I spent most of my early to mid-twenties doing everything that I thought I was “supposed to do.” I went to college, got good grades, went on to get a good job...bought the house + the car. (you know, the usual)
From the outside it all looked pretty perfect, like my life was exactly where it should be. But that couldn’t have felt further from the truth. I felt a calling that I was meant for more but had no idea what that "more" was. All I knew was that sitting behind a desk, working for someone else's dream was NOT it!
The longer that I sat there, the less I felt like me + the more disconnected I felt with my life. I was ALWAYS dreaming of the day when everything would fall into place, as I struggled to find my purpose + feel confident in knowing who I was.

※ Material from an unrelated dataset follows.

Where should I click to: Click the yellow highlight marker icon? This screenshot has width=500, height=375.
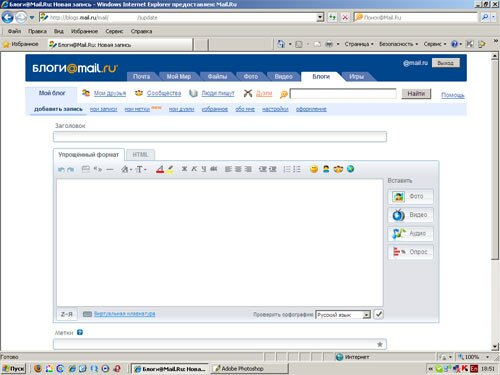170,169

Because the truth was that I had NO idea who that was.
Until one day when driving home from work having a conversation with my mom when I said: "if this is all that is meant for my life, I feel like I am wasting mine." 16 of the most profound words that I had ever said in my life. It was from that moment that EVERYTHING changed. I knew that I could no longer live a life where I struggled to find happiness while never feeling fully fulfilled. Because that's not living, that's just existing....And so I took the plunge and started my online business.
When I first started my business, I was so focused on getting out of my 9-5 that I worried about needing to get “everything right.” I ended up copying ALL the top coaches and even used strategies + methods that I hated just because I was told that it “worked for them, it should work for me.” (aka: the WORST advice I have ever received from a coach) Yet I couldn’t understand why regardless of showing up consistently + doing everything I was told to, I struggledddd for years to make enough income to move into my business full time...until I showed my true self.
But being someone who was too scared to stand out in a crowd + allowed the opinions/judgement of others to hold me back, showing my true self wasn't as easy as I thought it would be. This is where the real work began + where I started to heal the fears, doubts + insecurities that held me back. I wasn't SETTLING anymore, and you don't need to either!
Once I was able to break through those beliefs I went ALL IN on myself + my business. It’s this same attitude that has allowed me to showcase my personality online, say fuck it to the cooke cutter ways I was taught to do things + instead leaned into being the spiritual badass I was + doing things my way.
It's this same journey that has lead me to my core mission: to empower+ support women to build their legacy! By utilizing the trifecta of mindset, spirituality + biz strategy = a booming business!!